Auf dem Weg vom Weißen Haus in unser Studio rief mich ein Bekannter an, dessen Eltern aus Mexiko kommen. Er sagte, er habe mich auf Bildern aus dem Weißen Haus gesehen, und ich fragte, wie es ihm damit ginge, dass künftig FBI-Agenten, Nationalgardisten und eine von Trump gelenkte Polizei die Straßen von Washington abschreiten, um nach Menschen zu suchen, die sie verhaften und abschieben können. „Angst“, sagte er. „Ich habe Angst. Was ist, wenn irgendwelche Menschen, die sich als FBI-Agenten ausgeben, versuchen, mich zu verhaften? Ich kann ja jetzt nicht mal mehr die Polizei zur Hilfe rufen.“
Das hallt nach.
Jetzt ist es Abend in Washington. Gerade fahren, wie so oft, ein paar Polizeiwagen mit lauten Sirenen an unserem Haus vorbei. Warum? Wem sind sie auf der Spur? Wir wissen noch nicht, was Donald Trump mit seiner neuen Machtfülle machen wird und wie der Kongress in 30 Tagen entscheidet, wenn dieser Erlass bestätigt werden muss. Aber Washington ist mit heute eine andere Stadt geworden.
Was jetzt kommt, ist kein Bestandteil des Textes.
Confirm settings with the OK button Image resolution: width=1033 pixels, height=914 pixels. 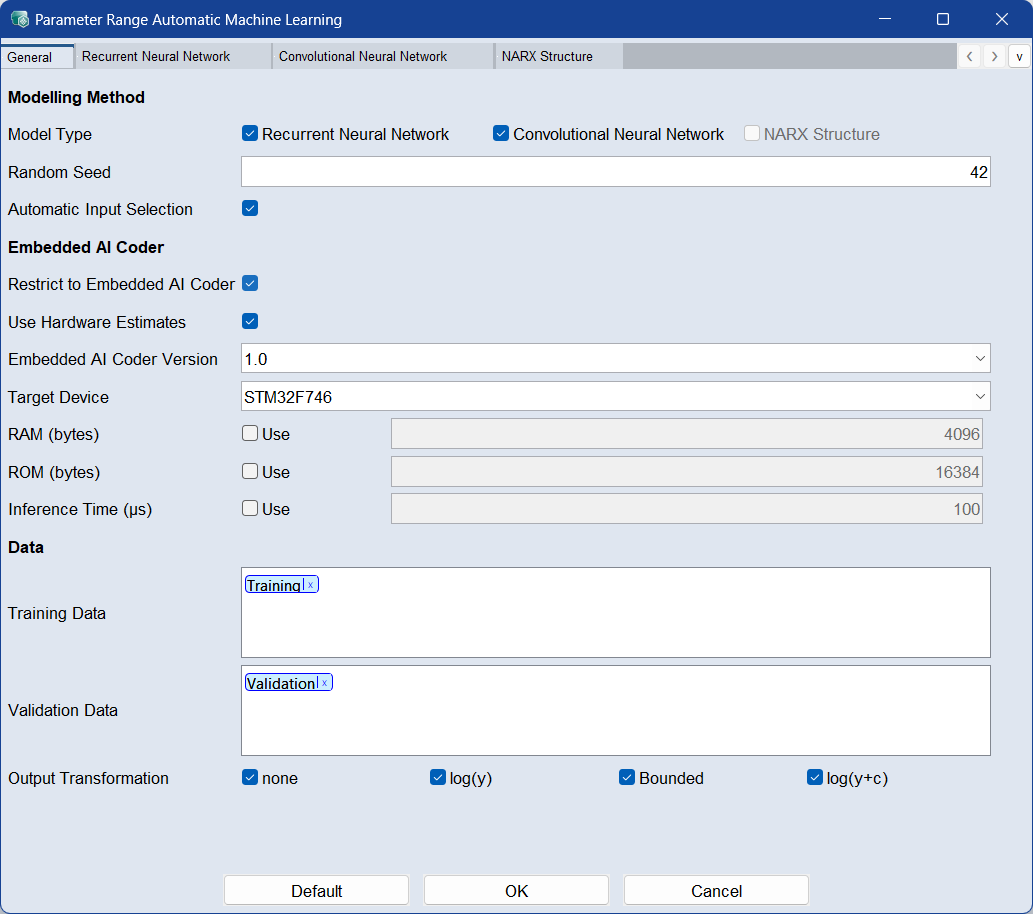tap(516, 891)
Was ist, wenn die kommenden Wahlen nicht mehr ordnungsgemäß abgehalten werden und Menschen den Mann im Weißen Haus zur Verantwortung ziehen wollen? Kommen sie überhaupt noch durch? Was passiert mit Kritikern in der Zukunft? Werden sie von irgendwelchen Menschen verhaftet, die Polizisten sind, oder sich als solche ausgeben?

Viele der Bewohnerinnen und Bewohner von Washington werden heute Abend ähnliche Gedanken haben. Ich sehe kleine Grüppchen auf den Straßen, eine Nachbarschafts-WhatsApp-Gruppe tauscht Telefonnummern aus, damit man sich informieren kann, wenn man beobachtet, wie Menschen von der Straße weg verhaftet werden. Wie auf den Bildern, die wir aus anderen Städten wie L.A. kennen.
Die Frage nach heute ist aber eben: Wen soll man denn dann künftig zur Hilfe rufen?
Ich bin heute dankbar, wie lange nicht, dass ich für die Deutsche Welle hier bin und berichten kann, was passiert. Und der Weltöffentlichkeit zeigen kann, wie gefährlich es sein kann, wenn Autokraten die Macht übernehmen und wie schnell eine Reality-Show bittere Realität werden kann.